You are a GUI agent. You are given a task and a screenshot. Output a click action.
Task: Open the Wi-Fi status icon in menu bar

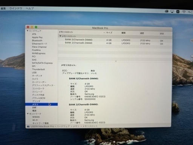[x=184, y=12]

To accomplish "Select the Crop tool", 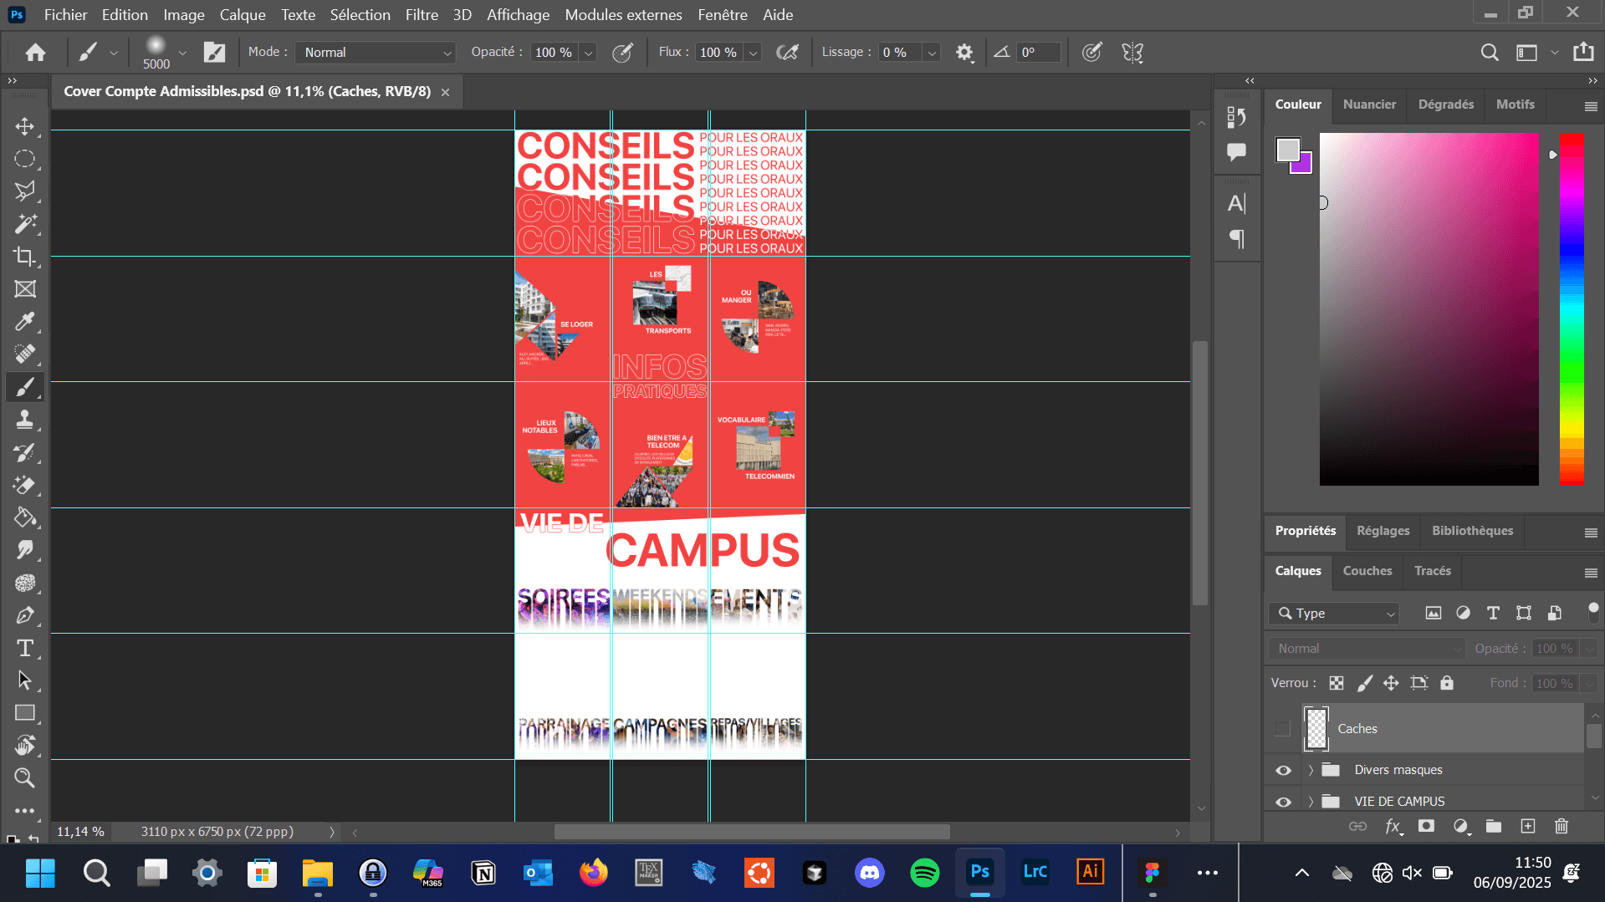I will point(25,257).
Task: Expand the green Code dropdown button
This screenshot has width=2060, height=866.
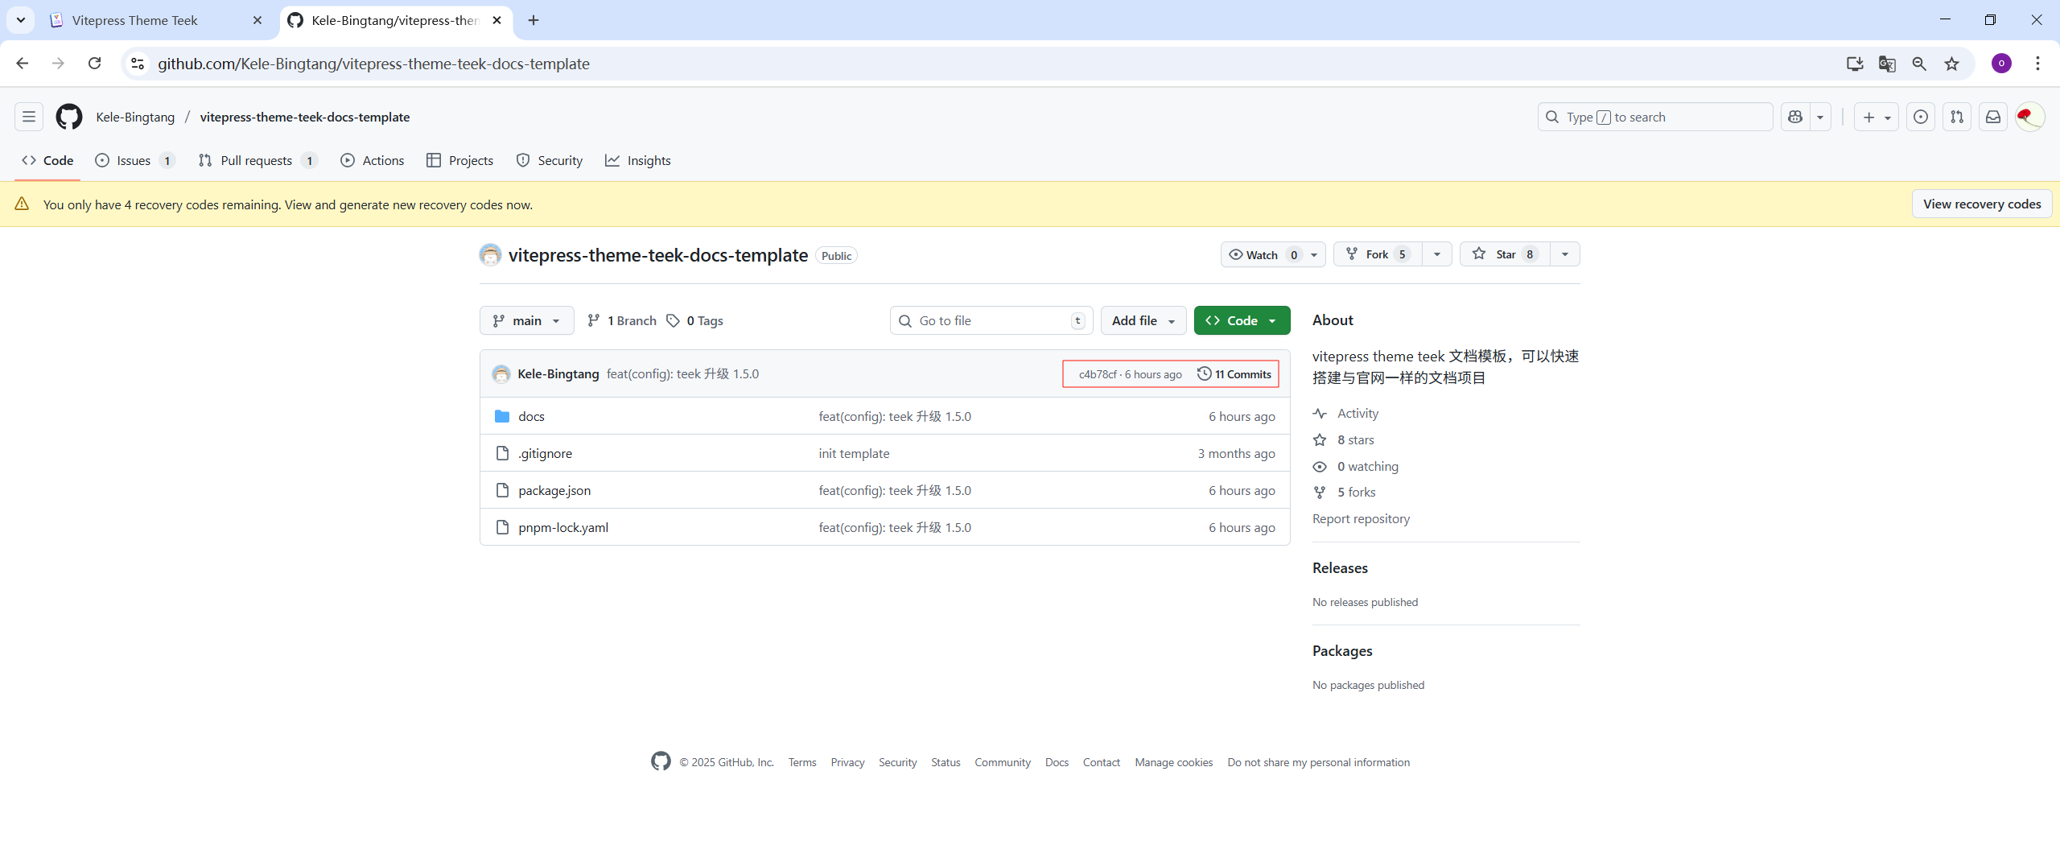Action: tap(1242, 320)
━━━━━━━━━━
(YOUR OBJECTIVE):
Starting at the line that contains "Task: Expand the green Code dropdown button", please write out every line to the end of the entries, inclusive, copied exactly and with pictures omitted.

(RESPONSE):
Task: Expand the green Code dropdown button
This screenshot has width=2060, height=866.
Action: tap(1242, 320)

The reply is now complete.